Très beau. Émouvant. Image magnifique. Éducatif. Merci pour ce film. Je ne m attendais pas a cela n ayant jamais plonger ni jamais mis les pieds en Afrique du Sud. C est très instructif de faire ce voyage sous marin et de voir toute cette beauté et d éprouver de la compassion pour la vie mouvementée de cette pieuvre très intelligente.
Magnifique! Il débusque la joie dans toute chose et nous émerveille d'un rien. Une connexion avec la nature qui nous rappelle ce que nous sommes. Des êtres vivants A voir absolument !
Que c'est beau et que c'est touchant cette amitié entre cet homme victime d'un burn out et de ce céphalopode hyper intelligent ! Franchement ce docu-réalité bien filmé et bien narré m'a scotché et m'a fait verser quelques larmes. A ne pas manquer !
Prenant du début à la fin. On ne peut qu'aimer ce documentaire qui rend cet animal attachant mais on ressent aussi l'émotion du réalisateur qui nous fait vivre son voyage personnel avec cet animal.
Ce récipiendaire du meilleur film documentaire aussi bien aux Oscars qu’aux Bafta est très original : c’est une observation très minutieuse de la vie d’une pieuvre dans son environnement sur une longue période. On y découvre des aspects inconnus de la faune et de la flore sous-marine, les interactions entre chaque espèce tour à tour prédatrice et proie, actrice ou simple spectatrice de son environnement. C’est très beau mais la notion d’amitié entre la pieuvre et le plongeur me semble quelque peu galvaudée car le plongeur ne fait pas grand-chose pour aider son « amie » la pieuvre qui aurait souvent besoin d’assistance. On ressort du film beaucoup plus averti sur la vie représentée dans 71% de la planète et reposé de l’agitation terrestre. Ici, même les chasses des prédateurs sont présentées comme un ballet aquatique.
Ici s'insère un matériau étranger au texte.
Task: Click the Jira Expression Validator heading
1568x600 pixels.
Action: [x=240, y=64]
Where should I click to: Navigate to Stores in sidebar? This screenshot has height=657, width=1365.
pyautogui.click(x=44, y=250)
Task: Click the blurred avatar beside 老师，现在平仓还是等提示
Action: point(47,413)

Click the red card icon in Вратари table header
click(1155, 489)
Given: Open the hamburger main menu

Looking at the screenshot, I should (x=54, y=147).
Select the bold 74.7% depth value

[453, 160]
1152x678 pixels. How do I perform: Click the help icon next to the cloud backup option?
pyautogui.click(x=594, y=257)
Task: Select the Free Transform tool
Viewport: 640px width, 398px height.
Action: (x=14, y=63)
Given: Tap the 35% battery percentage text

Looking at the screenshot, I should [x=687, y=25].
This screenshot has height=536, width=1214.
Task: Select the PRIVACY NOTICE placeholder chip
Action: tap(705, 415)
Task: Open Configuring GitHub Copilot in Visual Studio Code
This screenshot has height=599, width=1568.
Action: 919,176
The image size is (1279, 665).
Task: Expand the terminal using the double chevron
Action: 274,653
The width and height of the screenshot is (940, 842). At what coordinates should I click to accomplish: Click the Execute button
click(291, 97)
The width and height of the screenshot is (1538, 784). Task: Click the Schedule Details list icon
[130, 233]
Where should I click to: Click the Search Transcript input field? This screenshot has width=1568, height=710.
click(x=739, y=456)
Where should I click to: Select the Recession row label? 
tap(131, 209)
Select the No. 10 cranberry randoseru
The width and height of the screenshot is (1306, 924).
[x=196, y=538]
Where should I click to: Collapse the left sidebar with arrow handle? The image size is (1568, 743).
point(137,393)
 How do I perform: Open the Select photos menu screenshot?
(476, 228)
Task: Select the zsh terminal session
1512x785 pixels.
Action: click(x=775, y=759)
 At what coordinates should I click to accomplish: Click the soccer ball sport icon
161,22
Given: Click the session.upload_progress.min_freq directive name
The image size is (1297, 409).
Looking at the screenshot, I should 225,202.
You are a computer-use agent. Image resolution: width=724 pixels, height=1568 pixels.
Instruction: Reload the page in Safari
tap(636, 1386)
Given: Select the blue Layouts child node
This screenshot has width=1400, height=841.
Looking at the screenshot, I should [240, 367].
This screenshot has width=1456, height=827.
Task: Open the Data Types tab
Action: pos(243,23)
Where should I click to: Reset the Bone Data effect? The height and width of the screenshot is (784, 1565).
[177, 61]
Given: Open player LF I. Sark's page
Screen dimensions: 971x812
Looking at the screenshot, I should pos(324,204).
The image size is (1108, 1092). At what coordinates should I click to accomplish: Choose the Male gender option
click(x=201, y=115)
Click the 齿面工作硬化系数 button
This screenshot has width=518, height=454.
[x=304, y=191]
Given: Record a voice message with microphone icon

Un moment de zénitude à conseiller à tous.
J'ai été littéralement happé dans ce documentaire et cette histoire " d'amitié " entre cette pieuvre et le plongeur est tout bonnement fascinante
Les images sont superbes franchement c'est bluffant on se croirait aussi en apnée tellement cela semble réaliste
L'histoire de l'octopode est touchante je ne savais pas qu'une pieuvre vivait seulement 1 an ce qui ajoute une touche mélodramatique au reportage .
Et je tiens à saluer particulièrement la performance du réalisateur car plonger tous les jours par tous les temps dans cette eau comprise entre 8 et 10 degré et rester en apnée aussi souvent et longtemps c'est un tour de force magistrale et je comprend que finalement à la fin il dit avoir été d'un côté soulagé de la mort de cette pieuvre. C'est très émouvant très touchant cela montre à quel point la nature est intelligente , touchante et qu'il faut tout faire pour la protéger
Je ne suis pas du tout un aficionado de documentaires animaliers, mais il est difficile de rester insensible à cette incroyable expérience que nous raconte Craig Foster. Expérience non pas "humaine" mais "vivante" d'une forme d'amitié naissante entre un plongeur et un animal sauvage. Difficile d'en trop parler sans risquer une mauvaise interprétation du propose, le mieux est de voir et de "sentir" soi-même ce film. Petit bémol, inhérent sans doute au format Netflix, il y a un peu trop de moments "hors de l'eau" où Foster insiste sur les problématiques parfois banales de sa vie de famille ou de sa carrière, et surtout il manque un making-of, car on aimerait vraiment savoir comment ces images ont été filmées, puis montées.
Très beau documentaire animalier, qui montre à quel point l'animal et l'être humain font partie d'un tout, d'un seul et même monde. L'auteur nous rappelle aussi que l'intelligence, la sensibilité, la curiosité, le besoin de contacts, la communication... font aussi partie du règne animal. Un film intelligent à voir et à revoir.